ARTICLE:
************
There’s no denying it – office moves can be stressful. As well as formulating a plan to make the transition as smooth as possible for your employees, you also need to be making sure the ‘behind-the-scenes’ stuff is taken care of too.

We’ve helped our fair-share of businesses to navigate this transition – so here’s our guide to the 7 Things You Need to Know if you’re Moving Offices:


1. Network Cabling – get your Main Fit-Out contractor to install the CAT6 ‘Structured Cabling’* but get your IT Department to do the Secondary cabling* and Patch cabling* (see the ‘definitions’ section at the end of the blog post).

2. Freedom to choose – allow 2.5 network cables/ports per desk to give yourself the freedom to choose an appropriate telephone system (and supplier) and an IT infrastructure (and supplier).  If your IT Department doesn’t supply your telephony, and that’s done by a different 3rd party, then a physically separate network will be easier for the two of them to manage and work together.

3. Configuration and Testing – are you going to ‘lift and shift’ everything that you’ve got over to the new office? If so, then testing ahead of time may be really difficult.  Or are you going to take the opportunity to upgrade some of your infrastructure, such as network switches, firewall, servers and telephone system? If this is the case, you can thoroughly test everything before moving your computers (and people) over to the new office – which can make life a lot easier.

4. Internet Connectivity – you don’t want to commit to an order/installation before you’ve completed the legals on the new office space.  Or worse still, before you have a date from the Fit-Out contractor to ensure there’s power and a server rack in place for BT Openreach to carry out the installation – otherwise Openreach will abort the install, and you’ll be at the back of the queue again.

But, at the same time, Internet Connections are sometimes on a 90-working-day lead time.  And, the end-date that you’ll be told will often move as each part of the installation date is completed, and the job handed over to the next contractor in the chain.  Remember to factor this in to your calculations, when giving notice on your current office space.
************
SET TASKS:
1 – In the office-move guide, how many network cables or ports should be allowed per desk?
2 – Please carry on the office-move guide, starting after its last sentence.

DATA:
************
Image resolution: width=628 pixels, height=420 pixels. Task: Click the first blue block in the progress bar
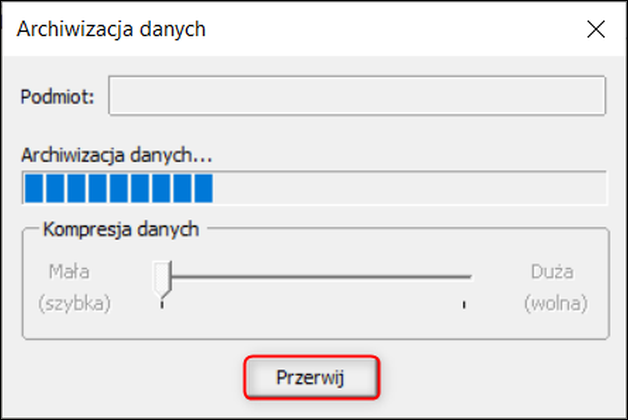coord(32,188)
************
EXERCISE RESULTS:
1 – 2.5 network cables/ports per desk.

2 –
5. Time to install your IT –  remember that your Fit-Out Contractor might not allow your IT Department to install anything before the fit-out is completed.  Or, the IT Department might not want to install anything when there’s still dust and decoration-works taking place.

So, the date that your Fit-Out contractor tells you the office will be ready, doesn’t mean that you can move in the same day – your IT Department will need time to install/test/stabilise the IT Infrastructure before you and your team move in.

6. Post Migration Support – having lots of techies there on your first morning in the new office, to provide ‘Post Migration Support’, will make things feel much happier for your people.  There’s nothing worse than moving into a new office and waiting a week for the one, stressed out, IT guy to get to you.  When we do office moves, we put lots of techies ‘on the floor’ and they have all the little problems solved by lunchtime, or sooner!

7. A little thank you goes a long way! Finally, remember to thank everyone who helped, and maybe arrange for a beer or pizza once the project is complete.  It makes them feel good about themselves.  We’ve done a few office moves where our techies have received a round of applause when they said goodbye, which is always appreciated.


Need help? If you’re considering an office move, then we can help! Just give our friendly team a call on 01276 455466.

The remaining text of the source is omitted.